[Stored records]
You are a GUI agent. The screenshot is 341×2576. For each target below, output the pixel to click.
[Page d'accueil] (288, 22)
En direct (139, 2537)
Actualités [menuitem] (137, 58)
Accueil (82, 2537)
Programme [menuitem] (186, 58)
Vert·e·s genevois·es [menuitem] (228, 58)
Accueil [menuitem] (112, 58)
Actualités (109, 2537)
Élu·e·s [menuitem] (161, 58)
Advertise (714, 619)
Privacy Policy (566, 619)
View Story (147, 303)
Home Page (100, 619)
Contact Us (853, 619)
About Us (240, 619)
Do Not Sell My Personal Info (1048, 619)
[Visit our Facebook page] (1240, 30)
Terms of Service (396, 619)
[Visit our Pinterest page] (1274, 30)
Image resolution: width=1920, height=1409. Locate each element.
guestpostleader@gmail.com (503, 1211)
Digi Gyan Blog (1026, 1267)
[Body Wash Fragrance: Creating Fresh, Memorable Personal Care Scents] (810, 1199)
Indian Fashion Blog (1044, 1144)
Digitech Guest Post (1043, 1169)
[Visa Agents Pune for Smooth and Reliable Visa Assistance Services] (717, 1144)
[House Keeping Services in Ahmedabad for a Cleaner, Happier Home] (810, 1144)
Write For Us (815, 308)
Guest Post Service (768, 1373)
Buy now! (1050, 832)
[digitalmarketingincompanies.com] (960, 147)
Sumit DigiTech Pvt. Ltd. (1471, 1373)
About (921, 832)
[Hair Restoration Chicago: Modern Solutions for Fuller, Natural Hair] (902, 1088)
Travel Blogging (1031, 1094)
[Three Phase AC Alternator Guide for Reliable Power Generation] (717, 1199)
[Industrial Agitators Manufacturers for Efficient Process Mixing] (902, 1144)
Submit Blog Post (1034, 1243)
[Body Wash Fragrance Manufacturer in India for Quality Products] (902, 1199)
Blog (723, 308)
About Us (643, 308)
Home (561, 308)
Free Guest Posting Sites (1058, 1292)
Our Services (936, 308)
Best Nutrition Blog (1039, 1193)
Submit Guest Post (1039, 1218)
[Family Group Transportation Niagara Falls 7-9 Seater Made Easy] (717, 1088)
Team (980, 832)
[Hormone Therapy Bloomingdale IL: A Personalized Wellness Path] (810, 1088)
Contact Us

■ THE TASK:
The answer is the line containing "Team (980, 832)" together with every line after it in the records, repeated exactly and with nothing else.

■ SOLUTION FOR THIS TASK:
Team (980, 832)
[Hormone Therapy Bloomingdale IL: A Personalized Wellness Path] (810, 1088)
Contact Us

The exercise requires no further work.